At the Oil and Gas Governance Network (OGGN), we are using the IMF’s average cost of US$20.4 per barrel; however, in press conferences to shareholders both Hess and ExxonMobil implied it is below US$20 a barrel. Pinning down the average cost of production will make all the difference in realization of profit oil throughout the 20 plus years of production. One does not need to be an energy economist to get this. This is second year intermediate microeconomics, which is taught at UG.
As an economist, I have to say the weakness of the production sharing agreement (PSA) is more striking in terms of the economic aspects than the legal framework. It is clear to me that the negotiators were not fed with a wealth of economic information that existed in 2015 and early 2016 during the negotiations. No doubt when early visionaries like Forbes Burnham and Cheddi Jagan established UG they had building this exact this kind of capacity in mind.
No foreign politician or former CEO giving a lecture at Guyana Marriott on oil and gas matters can substitute for this kind of daily indigenous capability, which ought to have existed since UG has a degree programme in economics. I have interacted with several of these kids over the past 10 years and they are as good as the top 5% of graduates in North America.
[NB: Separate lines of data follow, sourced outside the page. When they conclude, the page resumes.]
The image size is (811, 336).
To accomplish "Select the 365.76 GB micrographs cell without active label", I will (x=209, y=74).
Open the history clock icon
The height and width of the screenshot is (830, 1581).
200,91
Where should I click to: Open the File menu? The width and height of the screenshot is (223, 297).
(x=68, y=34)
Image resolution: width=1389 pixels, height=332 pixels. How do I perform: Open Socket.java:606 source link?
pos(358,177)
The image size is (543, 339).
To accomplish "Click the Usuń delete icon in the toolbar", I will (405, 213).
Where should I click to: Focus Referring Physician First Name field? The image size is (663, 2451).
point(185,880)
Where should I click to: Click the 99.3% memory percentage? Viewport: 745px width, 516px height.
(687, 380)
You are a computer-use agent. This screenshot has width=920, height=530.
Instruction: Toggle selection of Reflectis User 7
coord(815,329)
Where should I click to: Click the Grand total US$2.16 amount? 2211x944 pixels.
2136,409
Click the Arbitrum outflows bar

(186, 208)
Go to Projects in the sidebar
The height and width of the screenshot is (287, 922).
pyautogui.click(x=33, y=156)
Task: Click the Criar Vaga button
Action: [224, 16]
That the capacity does not exist rests squarely on the incapacity of the present political class to mobilize them and ask the pertinent questions.
Overcoming this adverse initial condition may not be as difficult as the ones I will discuss in the next column. It requires urgently establishing about two or three research centres in the public service and feeding them with the required data. Traditionally the Research Department of the central bank is one place that houses this kind of activity. I would think State Planning at the Ministry of Finance is the next place. The Institute of Development Studies (IDS) at the University of Guyana is another natural candidate for this kind of work. IDS is ideally suited for multidisciplinary work relating to the coming oil sector, green economy, mental health issues, crime, suicide, etc. However, the government will have to address the culture of consultancy, whereby economic and social research never gets done for the greater good and career mobility, but only for a consultancy stint.